Recorded information >>

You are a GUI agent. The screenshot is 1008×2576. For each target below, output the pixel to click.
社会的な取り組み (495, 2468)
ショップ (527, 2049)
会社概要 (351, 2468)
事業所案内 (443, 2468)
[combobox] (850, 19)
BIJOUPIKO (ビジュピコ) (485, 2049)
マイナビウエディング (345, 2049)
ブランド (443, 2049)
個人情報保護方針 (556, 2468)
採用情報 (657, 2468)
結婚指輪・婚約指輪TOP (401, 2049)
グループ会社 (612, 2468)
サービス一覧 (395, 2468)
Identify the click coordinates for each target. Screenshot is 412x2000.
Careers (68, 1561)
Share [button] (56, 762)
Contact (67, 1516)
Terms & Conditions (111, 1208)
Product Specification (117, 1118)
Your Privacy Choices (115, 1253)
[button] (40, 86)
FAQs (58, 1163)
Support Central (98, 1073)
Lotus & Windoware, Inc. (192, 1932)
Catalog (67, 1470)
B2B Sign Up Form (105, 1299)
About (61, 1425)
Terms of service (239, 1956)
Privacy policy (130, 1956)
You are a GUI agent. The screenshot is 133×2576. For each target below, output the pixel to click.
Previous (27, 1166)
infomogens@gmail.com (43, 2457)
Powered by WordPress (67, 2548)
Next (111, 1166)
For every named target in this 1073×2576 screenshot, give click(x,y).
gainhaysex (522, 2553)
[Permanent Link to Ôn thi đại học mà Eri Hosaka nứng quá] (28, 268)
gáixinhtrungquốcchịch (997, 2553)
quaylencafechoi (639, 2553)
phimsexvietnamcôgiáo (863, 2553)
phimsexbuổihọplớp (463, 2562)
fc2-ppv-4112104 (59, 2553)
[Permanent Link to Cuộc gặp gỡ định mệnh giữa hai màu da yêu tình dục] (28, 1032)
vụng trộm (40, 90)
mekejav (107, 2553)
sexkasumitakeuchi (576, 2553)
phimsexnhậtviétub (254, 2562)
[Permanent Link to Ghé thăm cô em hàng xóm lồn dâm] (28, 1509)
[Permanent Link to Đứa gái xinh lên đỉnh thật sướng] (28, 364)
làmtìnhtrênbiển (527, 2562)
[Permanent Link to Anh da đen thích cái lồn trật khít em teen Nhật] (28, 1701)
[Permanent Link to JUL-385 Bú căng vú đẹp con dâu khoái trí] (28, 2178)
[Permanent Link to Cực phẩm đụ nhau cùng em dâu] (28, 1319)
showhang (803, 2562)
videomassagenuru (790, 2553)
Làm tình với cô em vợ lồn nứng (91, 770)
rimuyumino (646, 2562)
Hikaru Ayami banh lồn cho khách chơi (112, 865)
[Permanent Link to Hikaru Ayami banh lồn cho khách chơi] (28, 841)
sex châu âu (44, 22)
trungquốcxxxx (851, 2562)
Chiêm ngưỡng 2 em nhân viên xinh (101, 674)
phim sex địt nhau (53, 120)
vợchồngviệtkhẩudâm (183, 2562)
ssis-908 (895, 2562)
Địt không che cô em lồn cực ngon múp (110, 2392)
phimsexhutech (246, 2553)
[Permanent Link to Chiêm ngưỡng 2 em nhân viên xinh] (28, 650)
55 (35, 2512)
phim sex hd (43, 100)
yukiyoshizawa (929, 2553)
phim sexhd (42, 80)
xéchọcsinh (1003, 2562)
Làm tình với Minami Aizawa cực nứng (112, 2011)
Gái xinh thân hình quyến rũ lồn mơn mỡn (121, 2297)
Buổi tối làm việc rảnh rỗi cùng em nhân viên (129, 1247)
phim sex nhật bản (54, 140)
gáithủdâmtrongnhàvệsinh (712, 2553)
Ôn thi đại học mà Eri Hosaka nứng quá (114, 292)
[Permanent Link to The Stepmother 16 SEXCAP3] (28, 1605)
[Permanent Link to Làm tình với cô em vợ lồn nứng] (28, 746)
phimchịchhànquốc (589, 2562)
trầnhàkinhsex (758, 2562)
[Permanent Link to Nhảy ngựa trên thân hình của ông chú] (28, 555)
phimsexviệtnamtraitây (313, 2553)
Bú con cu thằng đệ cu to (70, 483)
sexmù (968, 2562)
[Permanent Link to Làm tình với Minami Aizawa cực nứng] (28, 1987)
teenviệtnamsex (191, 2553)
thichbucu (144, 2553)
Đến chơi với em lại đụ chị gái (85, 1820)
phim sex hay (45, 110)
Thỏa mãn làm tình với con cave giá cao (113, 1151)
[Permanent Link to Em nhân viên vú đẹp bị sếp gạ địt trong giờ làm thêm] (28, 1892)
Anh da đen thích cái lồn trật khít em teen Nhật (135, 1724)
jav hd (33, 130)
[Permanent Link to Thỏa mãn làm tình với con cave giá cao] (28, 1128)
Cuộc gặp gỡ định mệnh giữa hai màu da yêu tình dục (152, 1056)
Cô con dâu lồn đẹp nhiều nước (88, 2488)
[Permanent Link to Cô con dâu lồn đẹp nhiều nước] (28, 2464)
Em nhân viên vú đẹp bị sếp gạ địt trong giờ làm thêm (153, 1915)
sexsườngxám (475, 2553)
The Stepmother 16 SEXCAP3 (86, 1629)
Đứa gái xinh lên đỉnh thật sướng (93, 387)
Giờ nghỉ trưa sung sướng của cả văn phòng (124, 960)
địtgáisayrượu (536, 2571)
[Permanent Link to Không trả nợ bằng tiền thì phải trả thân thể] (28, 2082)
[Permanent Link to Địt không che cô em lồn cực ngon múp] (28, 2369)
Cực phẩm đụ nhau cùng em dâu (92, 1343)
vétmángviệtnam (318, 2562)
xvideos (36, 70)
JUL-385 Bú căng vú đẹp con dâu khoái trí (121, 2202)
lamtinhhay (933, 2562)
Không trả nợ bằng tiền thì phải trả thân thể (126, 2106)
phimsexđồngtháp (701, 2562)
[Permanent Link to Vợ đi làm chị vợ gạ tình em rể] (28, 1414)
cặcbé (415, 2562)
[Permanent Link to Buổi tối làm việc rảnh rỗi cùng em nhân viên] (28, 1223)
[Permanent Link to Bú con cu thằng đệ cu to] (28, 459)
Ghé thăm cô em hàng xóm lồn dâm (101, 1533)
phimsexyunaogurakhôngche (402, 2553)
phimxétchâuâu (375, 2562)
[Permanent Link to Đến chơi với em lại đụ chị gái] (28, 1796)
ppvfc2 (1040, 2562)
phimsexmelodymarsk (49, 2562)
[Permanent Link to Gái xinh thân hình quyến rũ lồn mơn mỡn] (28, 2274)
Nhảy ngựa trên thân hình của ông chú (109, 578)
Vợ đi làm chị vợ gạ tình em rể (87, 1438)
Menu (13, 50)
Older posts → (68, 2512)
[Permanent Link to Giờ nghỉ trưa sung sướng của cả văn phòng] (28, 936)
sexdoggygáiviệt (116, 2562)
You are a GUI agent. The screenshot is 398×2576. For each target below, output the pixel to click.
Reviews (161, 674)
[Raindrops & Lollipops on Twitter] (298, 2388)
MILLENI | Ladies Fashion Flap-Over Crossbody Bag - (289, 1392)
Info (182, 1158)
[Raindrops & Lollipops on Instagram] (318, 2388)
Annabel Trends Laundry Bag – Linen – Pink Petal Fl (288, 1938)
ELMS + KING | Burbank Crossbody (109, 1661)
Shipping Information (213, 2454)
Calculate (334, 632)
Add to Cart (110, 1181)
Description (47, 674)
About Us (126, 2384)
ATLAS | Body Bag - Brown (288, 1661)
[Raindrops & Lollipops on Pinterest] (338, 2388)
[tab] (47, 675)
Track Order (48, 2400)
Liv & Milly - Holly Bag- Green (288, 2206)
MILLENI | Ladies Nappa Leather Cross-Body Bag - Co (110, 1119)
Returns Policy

Task objective >>
Work out the count of lines in the data above containing the string "cave". Give it alone.

Output of the task >>
2